Task to carry out:
Below are the entries. Transcribe exactly the lines from the one with "Where should I click to: Open the full" through the one with "You are a computer-use agent. Image resolution: width=458", ends included, and leave out all others.
[Opening Records to use section]
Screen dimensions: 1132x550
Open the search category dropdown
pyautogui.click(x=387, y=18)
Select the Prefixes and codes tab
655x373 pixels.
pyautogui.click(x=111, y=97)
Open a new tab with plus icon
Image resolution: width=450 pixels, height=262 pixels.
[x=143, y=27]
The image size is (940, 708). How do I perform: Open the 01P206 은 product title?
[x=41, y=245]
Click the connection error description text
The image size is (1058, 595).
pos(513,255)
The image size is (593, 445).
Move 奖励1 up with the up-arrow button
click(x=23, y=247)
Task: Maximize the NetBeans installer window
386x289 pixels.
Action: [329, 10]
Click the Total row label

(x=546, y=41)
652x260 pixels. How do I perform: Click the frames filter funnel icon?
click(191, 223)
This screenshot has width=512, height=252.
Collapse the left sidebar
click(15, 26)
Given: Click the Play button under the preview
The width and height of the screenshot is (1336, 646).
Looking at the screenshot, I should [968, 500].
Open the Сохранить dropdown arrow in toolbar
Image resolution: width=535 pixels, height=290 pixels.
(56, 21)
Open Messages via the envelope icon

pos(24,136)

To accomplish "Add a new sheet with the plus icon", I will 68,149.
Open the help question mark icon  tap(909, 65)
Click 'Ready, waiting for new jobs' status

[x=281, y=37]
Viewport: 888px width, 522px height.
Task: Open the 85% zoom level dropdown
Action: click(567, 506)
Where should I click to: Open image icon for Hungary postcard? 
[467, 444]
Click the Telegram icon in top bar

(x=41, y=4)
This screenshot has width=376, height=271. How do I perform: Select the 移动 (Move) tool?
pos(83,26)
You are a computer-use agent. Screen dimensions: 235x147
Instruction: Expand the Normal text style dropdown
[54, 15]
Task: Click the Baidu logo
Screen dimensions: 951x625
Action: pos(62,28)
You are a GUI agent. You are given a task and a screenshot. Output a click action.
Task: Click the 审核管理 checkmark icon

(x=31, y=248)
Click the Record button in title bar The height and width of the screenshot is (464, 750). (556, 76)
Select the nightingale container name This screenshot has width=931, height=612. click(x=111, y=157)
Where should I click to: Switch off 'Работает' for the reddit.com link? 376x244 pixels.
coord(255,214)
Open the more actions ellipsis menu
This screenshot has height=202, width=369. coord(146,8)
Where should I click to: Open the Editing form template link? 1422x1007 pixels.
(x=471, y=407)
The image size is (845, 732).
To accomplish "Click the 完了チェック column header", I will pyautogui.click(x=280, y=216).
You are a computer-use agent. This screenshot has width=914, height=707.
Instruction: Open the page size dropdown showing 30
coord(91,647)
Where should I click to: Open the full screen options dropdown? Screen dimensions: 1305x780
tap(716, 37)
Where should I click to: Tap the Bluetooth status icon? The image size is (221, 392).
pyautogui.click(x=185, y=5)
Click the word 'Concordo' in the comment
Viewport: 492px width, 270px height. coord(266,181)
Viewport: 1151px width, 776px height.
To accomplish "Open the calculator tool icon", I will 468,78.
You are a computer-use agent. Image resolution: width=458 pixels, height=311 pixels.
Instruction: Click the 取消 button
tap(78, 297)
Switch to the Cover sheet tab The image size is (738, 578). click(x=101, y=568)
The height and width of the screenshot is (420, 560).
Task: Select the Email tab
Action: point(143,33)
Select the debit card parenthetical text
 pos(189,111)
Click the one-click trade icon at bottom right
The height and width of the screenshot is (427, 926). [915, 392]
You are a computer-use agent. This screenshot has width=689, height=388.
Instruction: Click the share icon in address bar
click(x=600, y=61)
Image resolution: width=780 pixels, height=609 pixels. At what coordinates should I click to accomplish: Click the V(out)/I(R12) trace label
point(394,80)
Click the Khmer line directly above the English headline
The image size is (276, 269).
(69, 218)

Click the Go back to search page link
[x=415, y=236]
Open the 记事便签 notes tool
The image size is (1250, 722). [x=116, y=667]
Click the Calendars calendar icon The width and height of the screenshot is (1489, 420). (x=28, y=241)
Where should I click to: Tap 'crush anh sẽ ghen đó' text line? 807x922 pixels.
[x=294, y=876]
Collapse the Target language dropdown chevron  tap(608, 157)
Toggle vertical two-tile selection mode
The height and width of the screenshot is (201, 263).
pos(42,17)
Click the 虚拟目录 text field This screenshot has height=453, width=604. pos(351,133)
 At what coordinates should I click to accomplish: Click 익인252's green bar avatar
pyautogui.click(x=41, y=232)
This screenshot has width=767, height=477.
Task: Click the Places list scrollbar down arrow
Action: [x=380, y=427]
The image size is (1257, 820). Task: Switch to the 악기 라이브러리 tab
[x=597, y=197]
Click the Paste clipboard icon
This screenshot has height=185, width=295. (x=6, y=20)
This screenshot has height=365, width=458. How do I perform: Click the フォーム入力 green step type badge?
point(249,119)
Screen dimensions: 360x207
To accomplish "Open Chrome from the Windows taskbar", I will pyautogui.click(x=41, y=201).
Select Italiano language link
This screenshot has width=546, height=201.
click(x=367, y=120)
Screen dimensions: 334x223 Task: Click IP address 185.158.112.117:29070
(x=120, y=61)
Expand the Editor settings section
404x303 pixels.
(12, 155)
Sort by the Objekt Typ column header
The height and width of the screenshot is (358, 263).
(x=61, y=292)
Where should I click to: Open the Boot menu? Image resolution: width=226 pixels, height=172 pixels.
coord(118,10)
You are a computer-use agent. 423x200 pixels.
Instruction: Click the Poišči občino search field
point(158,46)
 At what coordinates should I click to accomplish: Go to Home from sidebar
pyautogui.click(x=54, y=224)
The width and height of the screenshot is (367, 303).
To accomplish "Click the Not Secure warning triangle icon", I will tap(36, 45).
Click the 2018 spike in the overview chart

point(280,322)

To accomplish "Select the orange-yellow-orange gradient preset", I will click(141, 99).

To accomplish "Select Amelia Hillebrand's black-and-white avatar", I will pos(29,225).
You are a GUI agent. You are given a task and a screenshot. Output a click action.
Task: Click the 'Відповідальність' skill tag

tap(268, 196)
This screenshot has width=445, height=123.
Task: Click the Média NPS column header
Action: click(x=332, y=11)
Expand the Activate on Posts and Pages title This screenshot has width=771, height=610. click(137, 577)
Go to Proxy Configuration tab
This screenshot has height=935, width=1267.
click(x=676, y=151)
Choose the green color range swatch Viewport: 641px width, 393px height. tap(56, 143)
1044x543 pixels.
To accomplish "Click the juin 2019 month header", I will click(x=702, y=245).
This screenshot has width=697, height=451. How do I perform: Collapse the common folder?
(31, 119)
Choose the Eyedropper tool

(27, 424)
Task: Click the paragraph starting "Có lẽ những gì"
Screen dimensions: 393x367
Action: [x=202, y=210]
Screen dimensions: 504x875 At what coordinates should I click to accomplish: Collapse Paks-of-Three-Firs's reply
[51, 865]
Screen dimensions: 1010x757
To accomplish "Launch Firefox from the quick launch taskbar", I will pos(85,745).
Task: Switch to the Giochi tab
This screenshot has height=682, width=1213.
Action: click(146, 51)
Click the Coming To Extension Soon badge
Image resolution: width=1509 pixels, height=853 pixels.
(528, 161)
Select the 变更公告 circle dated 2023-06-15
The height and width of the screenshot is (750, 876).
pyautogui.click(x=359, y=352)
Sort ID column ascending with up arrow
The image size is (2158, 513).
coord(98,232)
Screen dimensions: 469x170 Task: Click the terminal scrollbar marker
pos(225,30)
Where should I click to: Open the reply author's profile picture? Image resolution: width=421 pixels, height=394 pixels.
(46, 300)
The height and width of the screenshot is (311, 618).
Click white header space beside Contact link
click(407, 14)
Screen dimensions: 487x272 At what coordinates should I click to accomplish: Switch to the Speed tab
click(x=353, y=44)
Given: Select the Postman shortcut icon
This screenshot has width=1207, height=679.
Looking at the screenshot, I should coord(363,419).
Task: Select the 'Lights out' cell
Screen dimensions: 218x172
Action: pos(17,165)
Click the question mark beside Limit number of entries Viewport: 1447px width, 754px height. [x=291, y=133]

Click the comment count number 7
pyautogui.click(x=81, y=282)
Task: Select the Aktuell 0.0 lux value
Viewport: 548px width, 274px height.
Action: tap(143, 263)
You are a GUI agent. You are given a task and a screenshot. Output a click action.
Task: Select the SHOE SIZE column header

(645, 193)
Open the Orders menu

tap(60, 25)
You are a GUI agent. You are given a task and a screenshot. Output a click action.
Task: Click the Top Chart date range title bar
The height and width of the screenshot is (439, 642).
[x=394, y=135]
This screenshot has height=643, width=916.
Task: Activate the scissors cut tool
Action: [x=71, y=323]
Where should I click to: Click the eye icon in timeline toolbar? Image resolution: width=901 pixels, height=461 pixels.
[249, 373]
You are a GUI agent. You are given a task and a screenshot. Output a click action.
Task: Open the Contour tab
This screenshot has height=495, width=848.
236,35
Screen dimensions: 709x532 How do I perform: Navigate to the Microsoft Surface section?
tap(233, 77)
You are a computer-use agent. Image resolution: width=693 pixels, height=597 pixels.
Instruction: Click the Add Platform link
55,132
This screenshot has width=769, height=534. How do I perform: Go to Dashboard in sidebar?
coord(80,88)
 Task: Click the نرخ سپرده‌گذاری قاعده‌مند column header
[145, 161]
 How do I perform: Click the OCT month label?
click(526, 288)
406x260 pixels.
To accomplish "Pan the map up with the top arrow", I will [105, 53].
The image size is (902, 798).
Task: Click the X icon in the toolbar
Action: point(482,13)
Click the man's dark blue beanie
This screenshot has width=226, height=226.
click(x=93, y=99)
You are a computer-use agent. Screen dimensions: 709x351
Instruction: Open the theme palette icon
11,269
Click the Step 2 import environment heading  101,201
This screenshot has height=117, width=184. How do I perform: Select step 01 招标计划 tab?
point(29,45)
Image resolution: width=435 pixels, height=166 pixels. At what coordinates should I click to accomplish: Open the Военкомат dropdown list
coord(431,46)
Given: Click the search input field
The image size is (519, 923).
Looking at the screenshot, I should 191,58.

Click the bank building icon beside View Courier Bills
[Closing Records to use section]
Problem solution:
Where should I click to: Open the full screen options dropdown? Screen dimensions: 1305x780
tap(716, 37)
Where should I click to: Tap the Bluetooth status icon? The image size is (221, 392).
pyautogui.click(x=185, y=5)
Click the word 'Concordo' in the comment
Viewport: 492px width, 270px height. coord(266,181)
Viewport: 1151px width, 776px height.
To accomplish "Open the calculator tool icon", I will 468,78.
You are a computer-use agent. Image resolution: width=458 pixels, height=311 pixels.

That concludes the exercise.